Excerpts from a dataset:
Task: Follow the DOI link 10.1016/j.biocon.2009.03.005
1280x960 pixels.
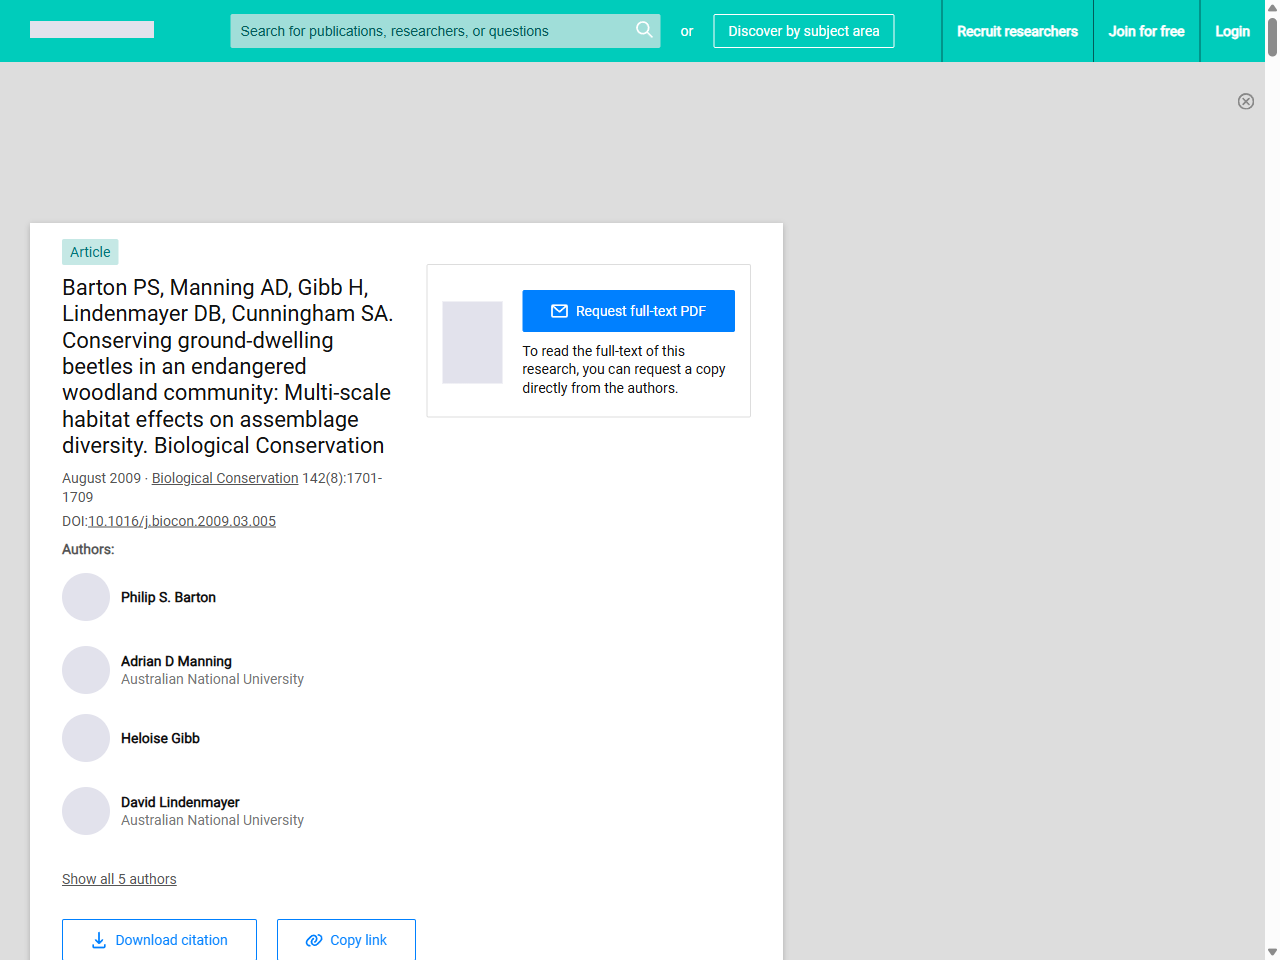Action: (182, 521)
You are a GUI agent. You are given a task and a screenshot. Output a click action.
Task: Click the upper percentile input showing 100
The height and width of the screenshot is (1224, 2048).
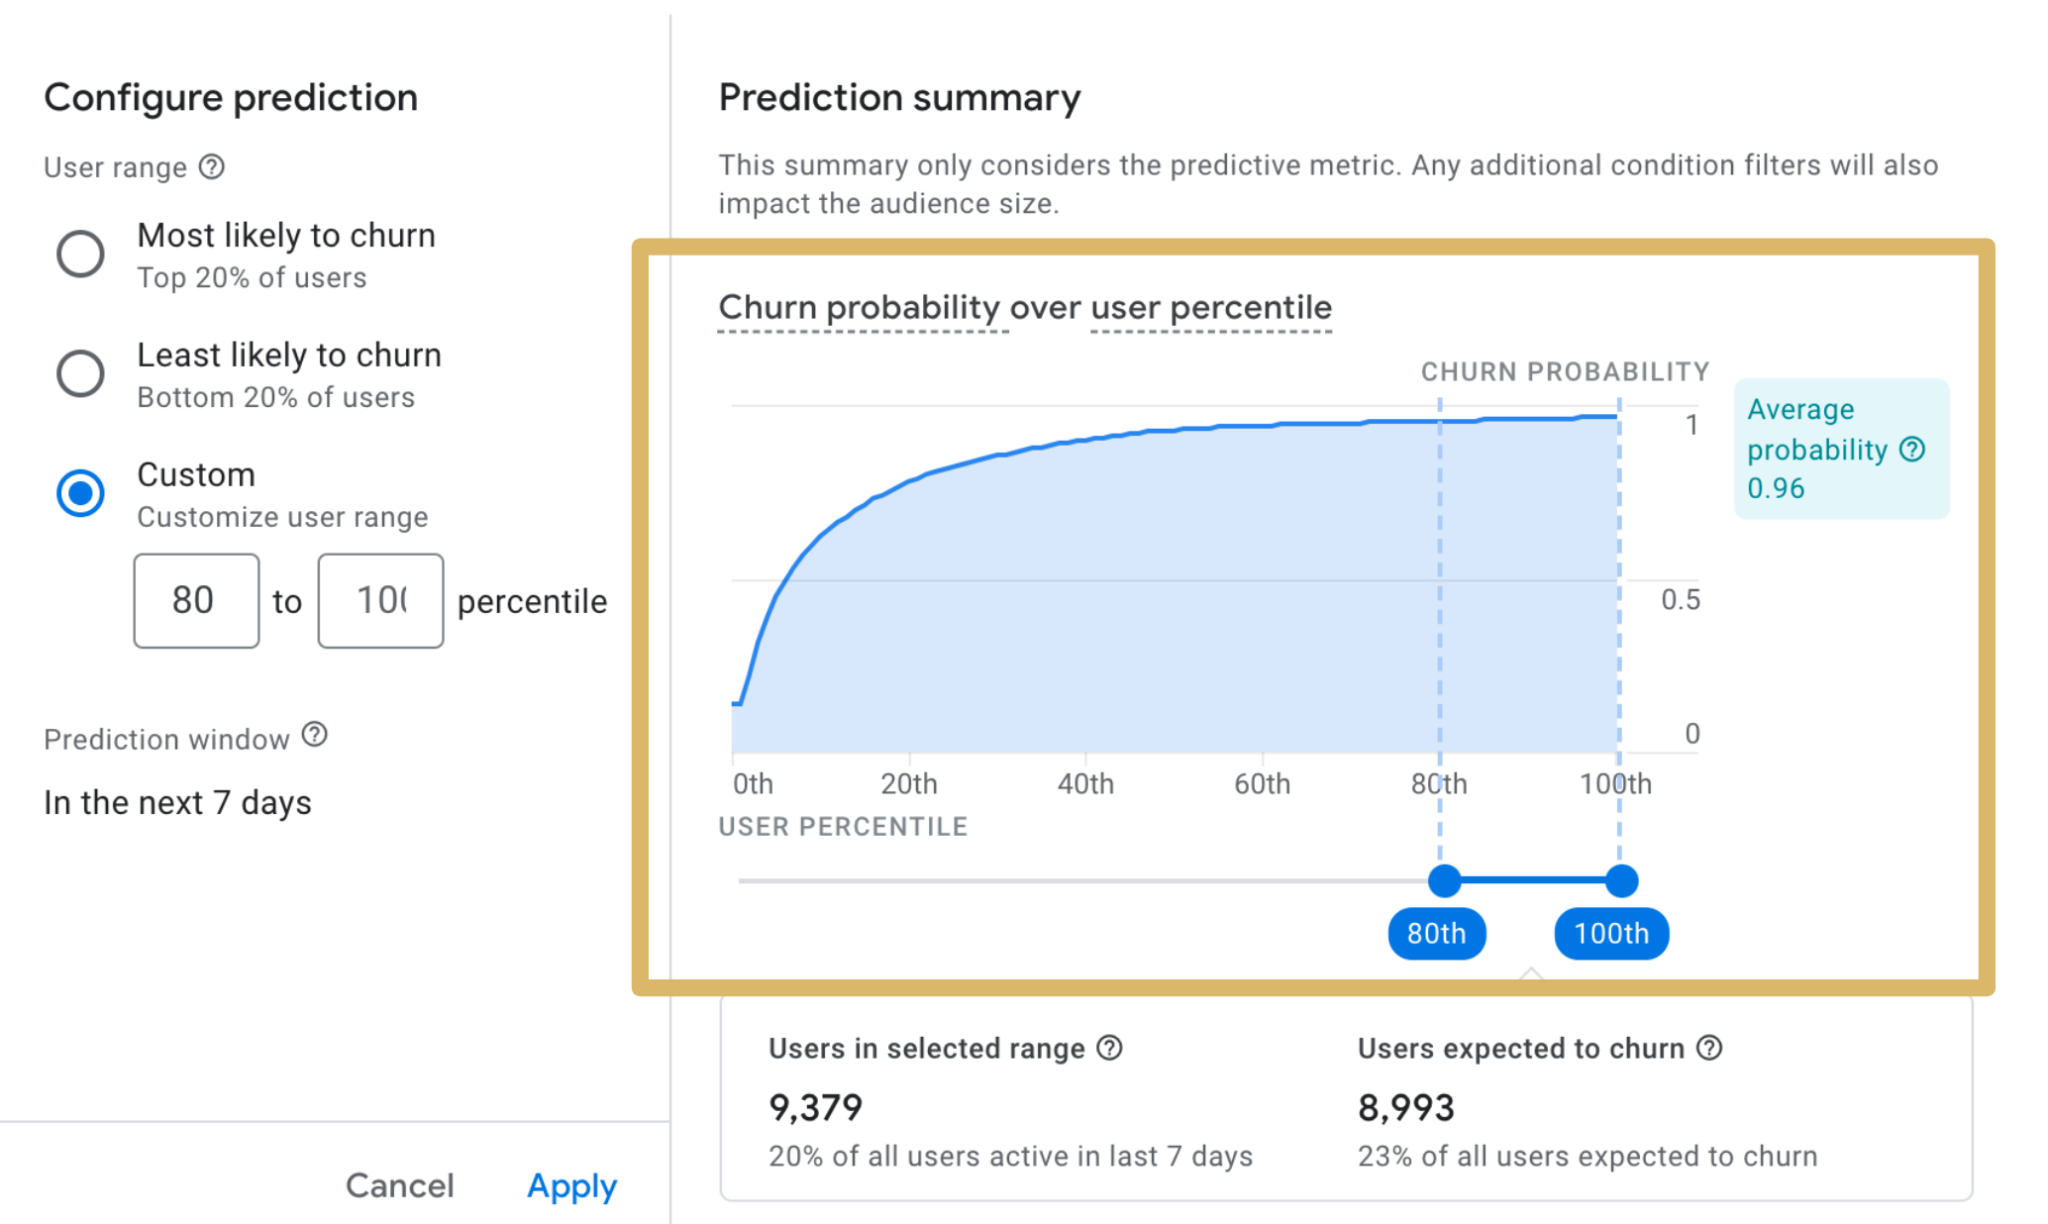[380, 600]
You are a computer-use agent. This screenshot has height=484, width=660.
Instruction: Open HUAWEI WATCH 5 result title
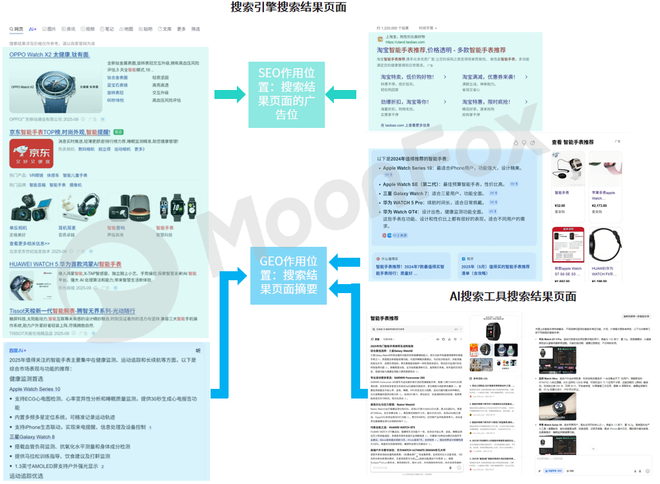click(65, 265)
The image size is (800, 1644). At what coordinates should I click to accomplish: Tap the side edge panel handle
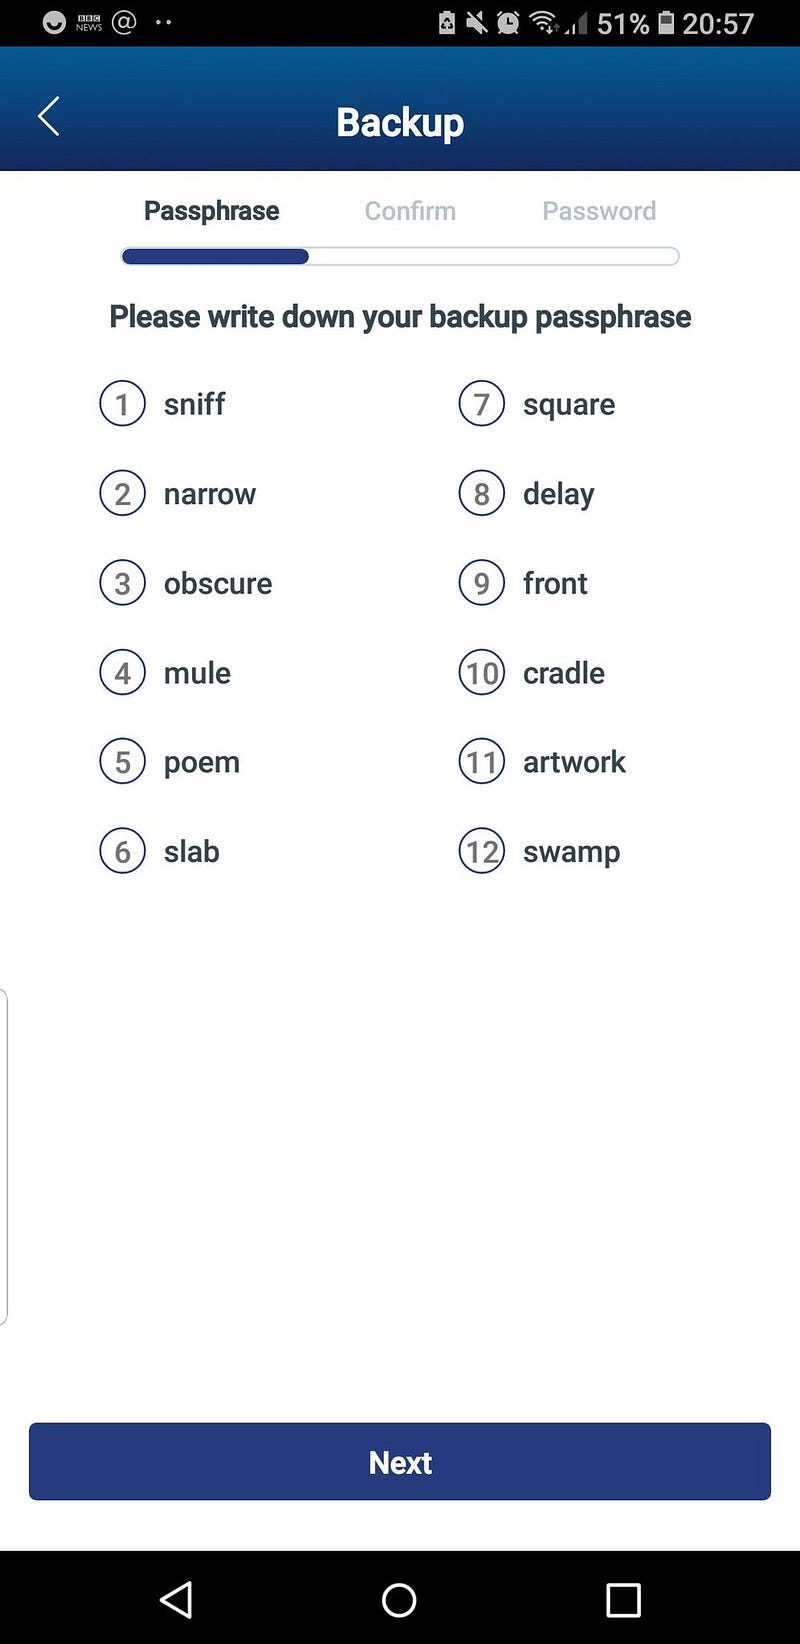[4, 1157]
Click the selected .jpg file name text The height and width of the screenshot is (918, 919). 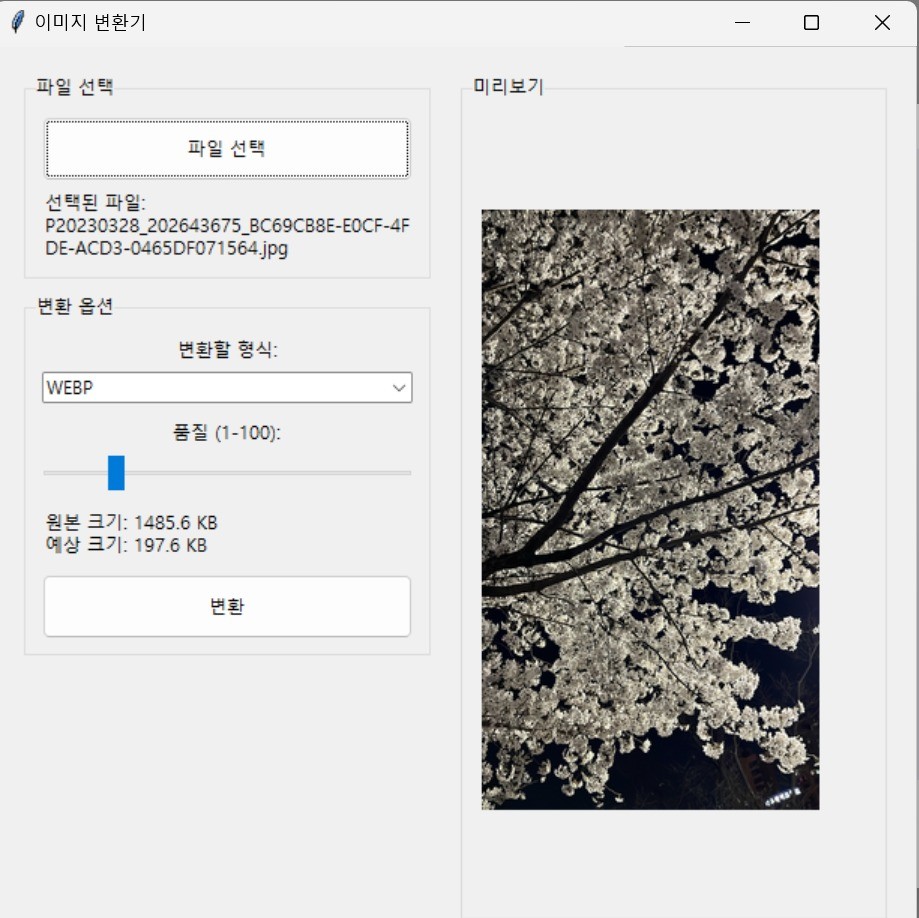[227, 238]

= Exercise directions =
Whenever a line of the data above holds the word "agent", it counts once; report the total number of such lines and nothing more.

= Reply =
2